Abstract
Objective
Development and validation of a radiomics nomogram for predicting recurrence and adjuvant therapy benefit populations in high/intermediate-risk gastrointestinal stromal tumors (GISTs) based on computed tomography (CT) radiomic features.
Methods
Retrospectively collected from 2009.07 to 2015.09, 220 patients with pathological diagnosis of intermediate- and high-risk stratified gastrointestinal stromal tumors and received imatinib treatment were randomly divided into (6:4) training cohort and validation cohort. The 2D-tumor region of interest (ROI) was delineated from the portal-phase images on contrast-enhanced (CE) CT, and radiological features were extracted. The most valuable radiological features were obtained using a Lasso-Cox regression model. Integrated construction was conducted of nomograms of radiomics characteristics to predict recurrence-free survival (RFS) in patients receiving adjuvant therapy.
Results
Eight radiomic signatures were finally selected.
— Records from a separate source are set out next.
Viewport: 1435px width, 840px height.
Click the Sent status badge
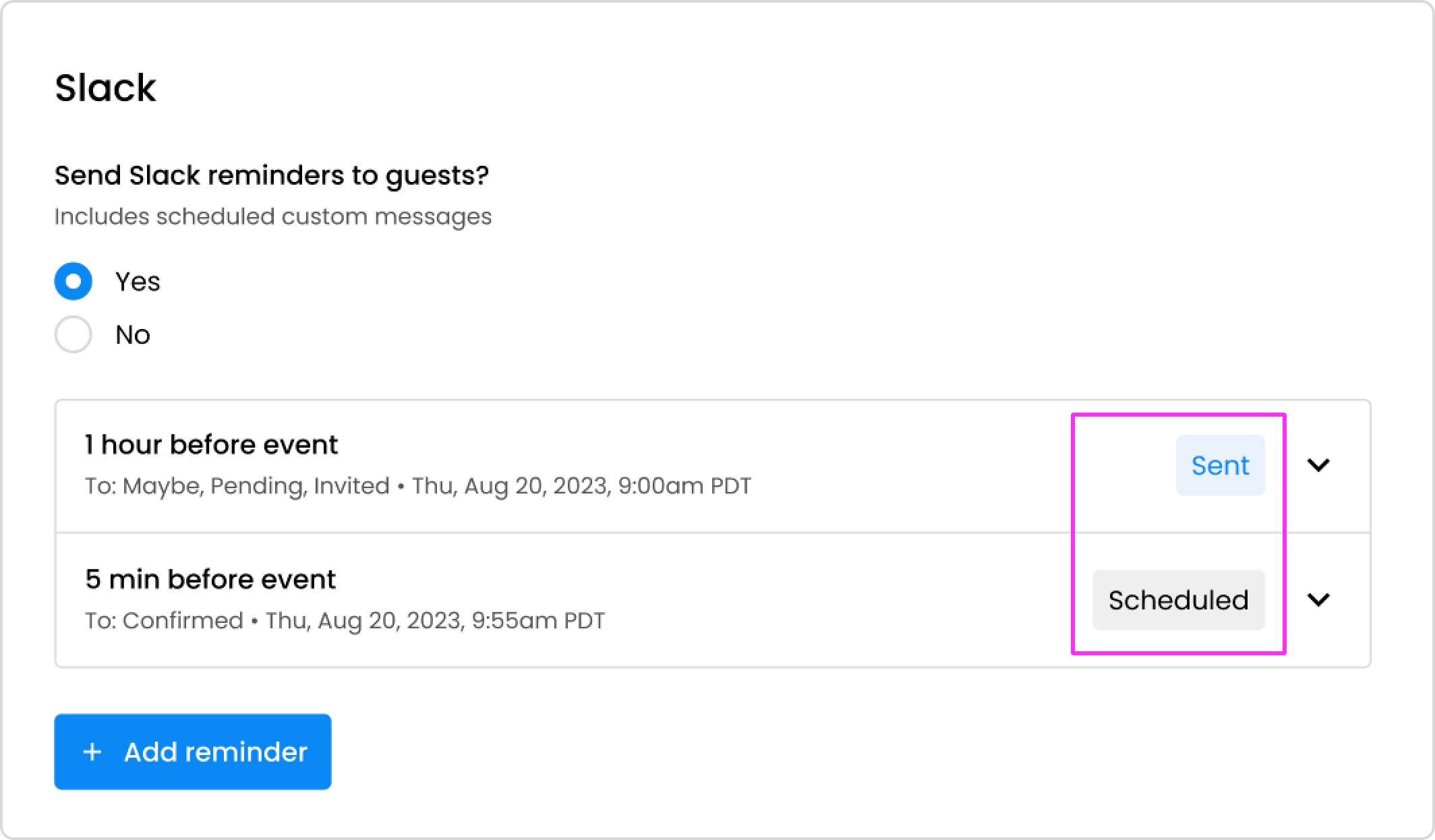point(1220,464)
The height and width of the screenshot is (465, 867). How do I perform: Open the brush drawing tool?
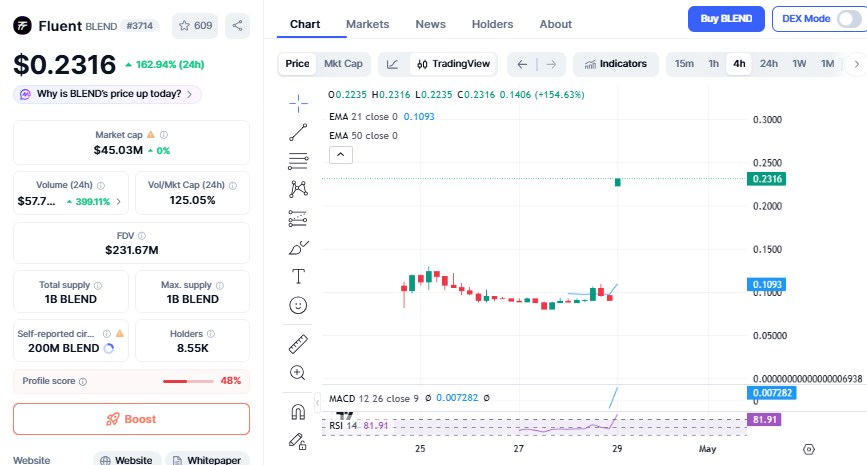298,247
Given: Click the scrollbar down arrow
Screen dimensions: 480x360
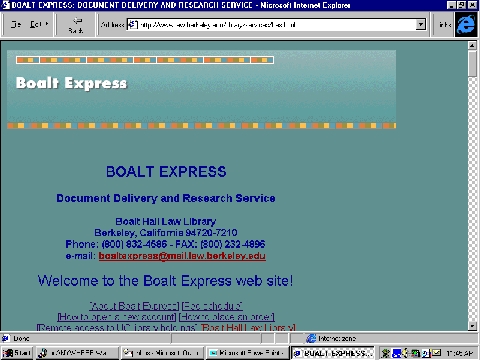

The area under the curve (AUC) of the radiomics signature model for predicting 3-, 5-, and 7-year RFS in the training and validation cohorts (training cohort AUC = 0.80, 0.84, 0.76; validation cohort AUC = 0.78, 0.80, 0.76). The constructed radiomics nomogram was more accurate than the clinicopathological nomogram for predicting RFS in GIST (C-index: 0.864 95%CI, 0.817–0.911 vs. 0.733 95%CI, 0.675–0.791). Kaplan–Meier survival curve analysis showed a greater benefit from adjuvant therapy in patients with high radiomics scores (training cohort: p < 0.0001; validation cohort: p = 0.017), while there was no significant difference in the low-score group (p > 0.05).
Conclusion
In this study, a nomogram constructed based on preoperative CT radiomics features could be used for RFS prediction in high/intermediate-risk GISTs and assist the clinical decision-making for GIST patients.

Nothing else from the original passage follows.